• _GIVEN DATA_:

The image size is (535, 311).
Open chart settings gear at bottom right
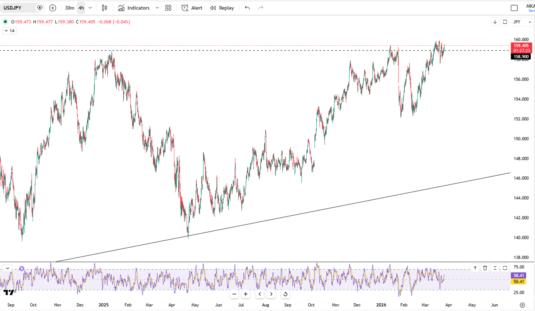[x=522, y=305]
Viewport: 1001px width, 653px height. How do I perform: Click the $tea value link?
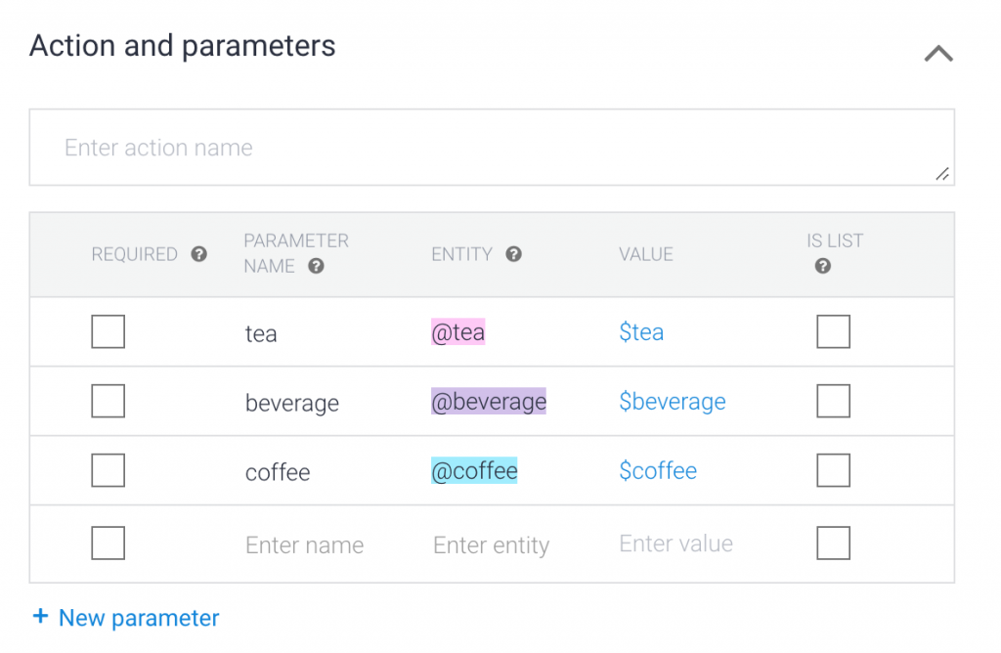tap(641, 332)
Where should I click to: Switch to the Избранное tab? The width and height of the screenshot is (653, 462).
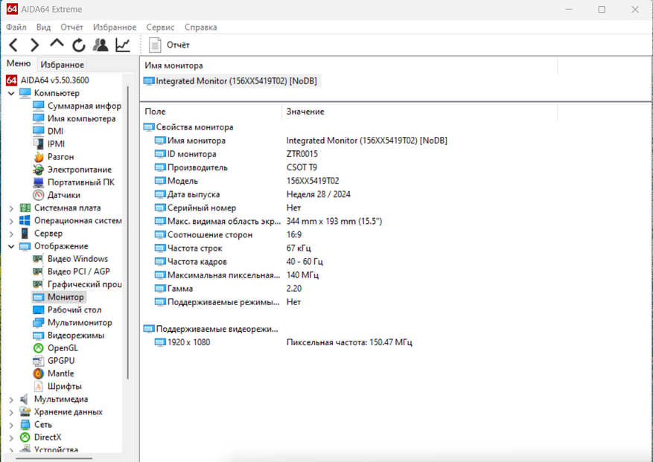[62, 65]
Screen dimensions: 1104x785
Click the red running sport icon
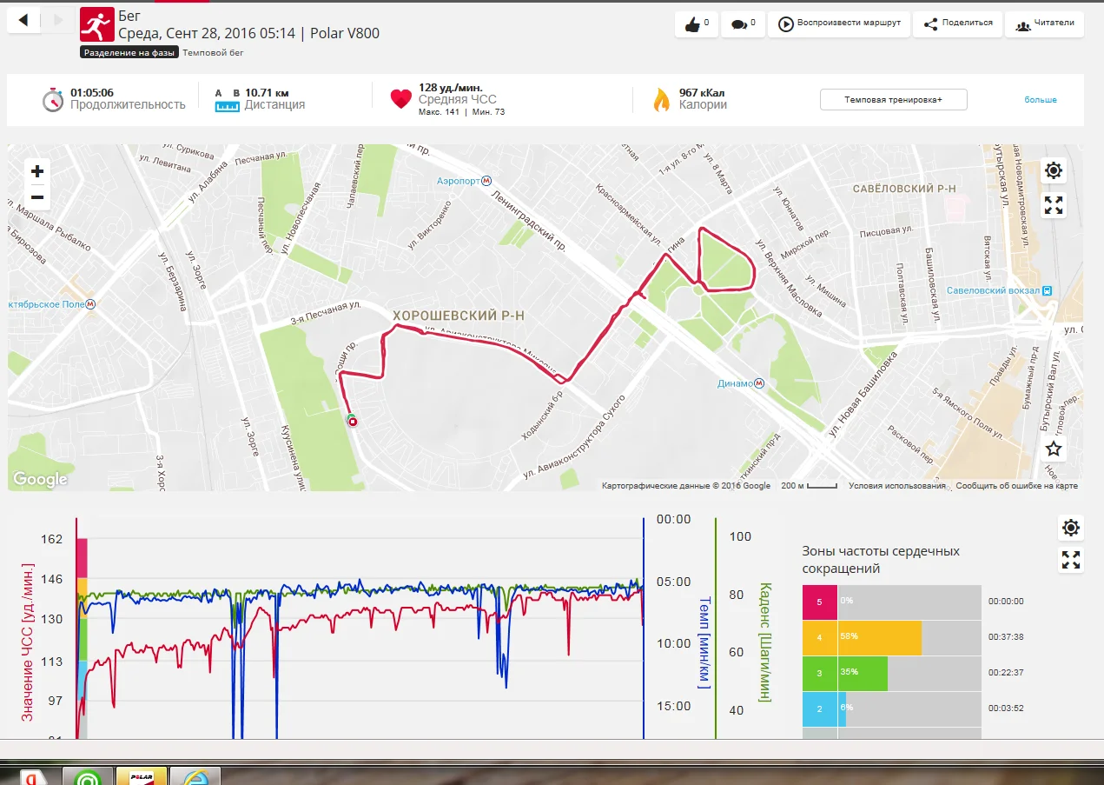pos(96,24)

• _WORK INSTRUCTIONS_: Please retype the records above exactly, excluding every picture.

• _ANSWER SECTION_:
The image size is (535, 311).
Open chart settings gear at bottom right
[x=522, y=305]
Viewport: 1001px width, 653px height. How do I perform: Click the $tea value link?
tap(641, 332)
Where should I click to: Switch to the Избранное tab? The width and height of the screenshot is (653, 462).
[62, 65]
Screen dimensions: 1104x785
Click the red running sport icon
pos(96,24)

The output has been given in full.